Well, Elton John certainly got that right. “Sorry” seems to be the hardest word for many people. In fact, it seems more difficult in some parts of the world than others. It’s something that has bothered me for the longest time. So much so, especially recently, that I have to put pen to paper – or fingers to keyboard – and write this rant (aka blog post).
Ever since I’ve lived here, I’ve always struggled with the way so many people have difficulty saying “Sorry”. Here are some examples that I’ve encountered just recently:
1. In a café
Me: Can I get a new glass please? This one is dirty.
Waitress: I’ll get you a new one.
(or worse still, nothing at all, but he just changed the glass)
2. In a restaurant
Me: I’d like the salmon please.
Waiter: There’s no more salmon today.
3. In a shoe store
Me: Do you have these shoes in a size 41?
Assistant: Size 39 is the biggest.
Why can’t they say, “I’m sorry …”?
This is the question I’ve wondered about so many times. I’m consistently told it’s because the person believes that saying “sorry” indicates they have personally done something wrong.
Can we please get this right!
Saying, “I’m sorry” when my glass is dirty is the right thing to say. What you are saying is, “I’m sorry this happened.” Or “I’m sorry you got a dirty glass.” You are not saying, “I’m sorry that I didn’t wash the glass properly, and it’s my fault.”
Saying, “I’m sorry” when there’s no more salmon left, would mean you’re showing regret or sadness about something. You are not saying that you’re responsible for there being no salmon.

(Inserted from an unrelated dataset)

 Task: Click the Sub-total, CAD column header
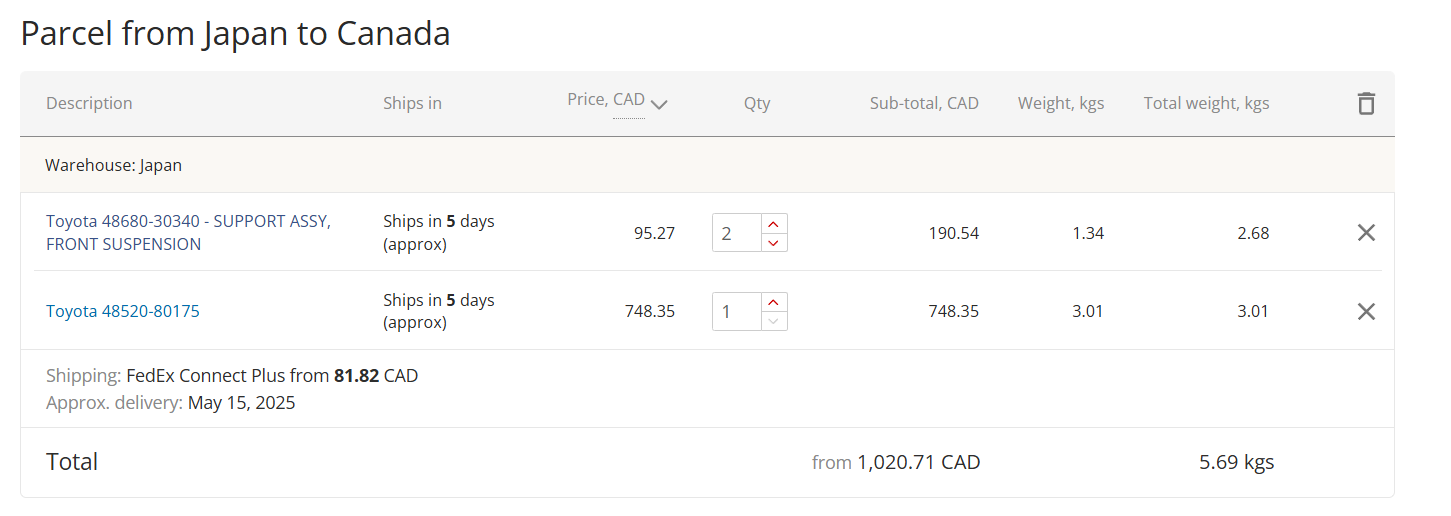924,103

Here are two more examples:
1. Speaking with a friend
Friend: You’re limping. What’s wrong?
Me: I just tripped over and fell. My knee really hurts.

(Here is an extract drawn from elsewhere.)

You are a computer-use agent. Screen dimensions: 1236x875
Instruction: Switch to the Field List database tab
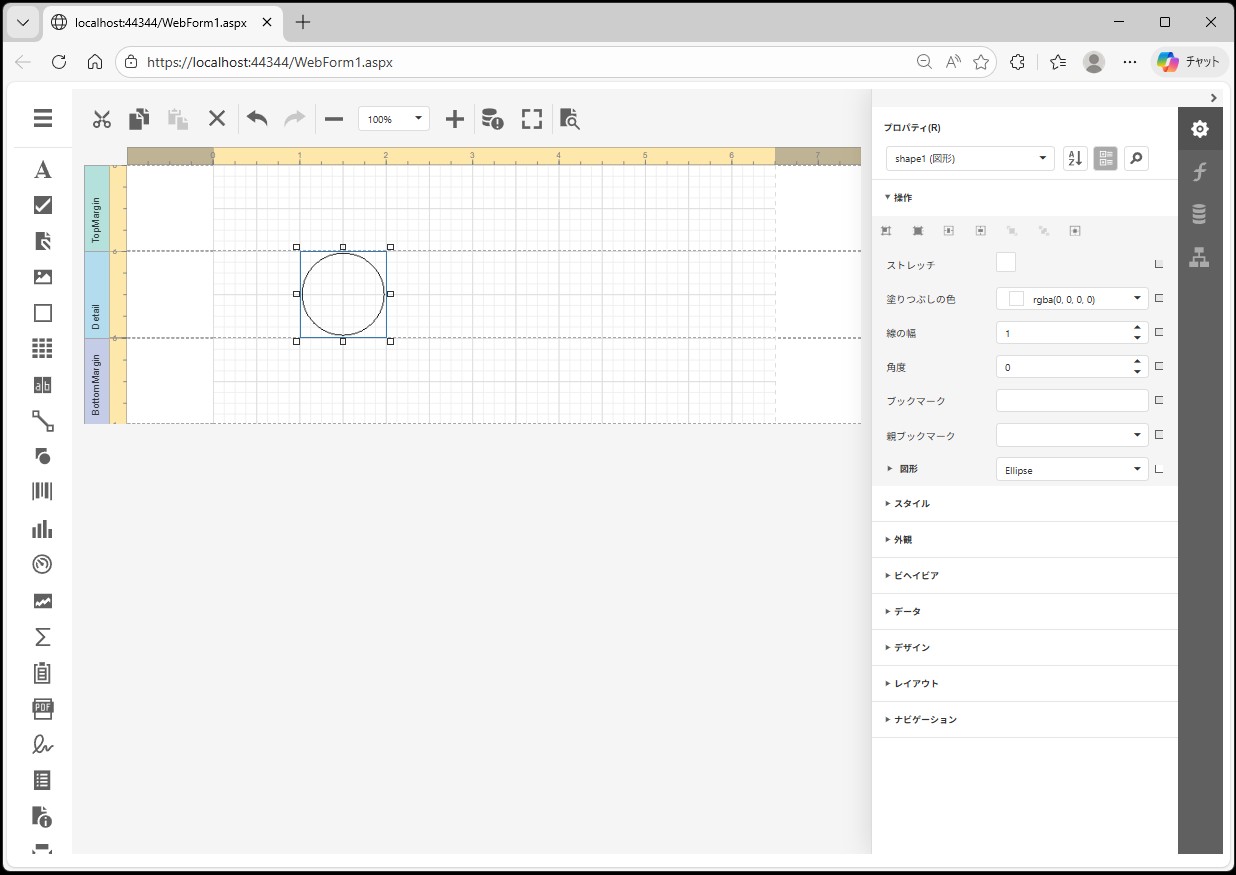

Friend: Aiyah! Why are you so careless?
2. To a colleague
Me: I was so sick at the weekend with a bad migraine.
Colleague: Good job it was weekend and you could rest.
Why oh why can’t these people just say, “I’m sorry”?
Saying, “I’m sorry” wouldn’t mean you were responsible for my fall. It would mean you were feeling compassion for me.
Saying, “I’m sorry” wouldn’t mean you were the cause of my migraine. It would mean you were feeling concern for me.
And this one takes the cake…
Here’s what happened when I wrote to a client who was overdue in paying our invoice, and not for the first time. Here are extracts from her reply:
Unfortunately, there are processes involved that are beyond my control.
I will expedite where possible during these changes.
Your understanding would be much appreciated.
Do you see the problem here? “Unfortunately” seems to mean, “Too bad”. If she had said, “I’m sorry about this”, it would mean, “I care”.
If the writer had just once in this whole series of emails said, “I’m so sorry about this”, it would really have shown me that she understands what I’m going through and is feeling concern and compassion for my situation. It would also have assured me that she cared. As a result, I would have felt better, despite the delays.
Sorry doesn’t have to be the hardest word!
Parents: Please teach your children about the importance of the word, “sorry”, and its many meanings. Also teach them about the implications of saying the word, and not saying the word.
Employers: Please make sure your employees are trained in the importance of the word, “sorry”, and how it should be used in customer service. And of course the implications of saying it and not saying it.
Let’s not continue letting “Sorry” be the hardest word to say. Let’s work together and make “sorry” a very much easier word to say! Let’s make it the right word to say!
What do you say? I’d love your comments and thoughts about the use of “sorry” in your part of the world. Plus any examples of when you have heard, or not heard, the word, “sorry” recently.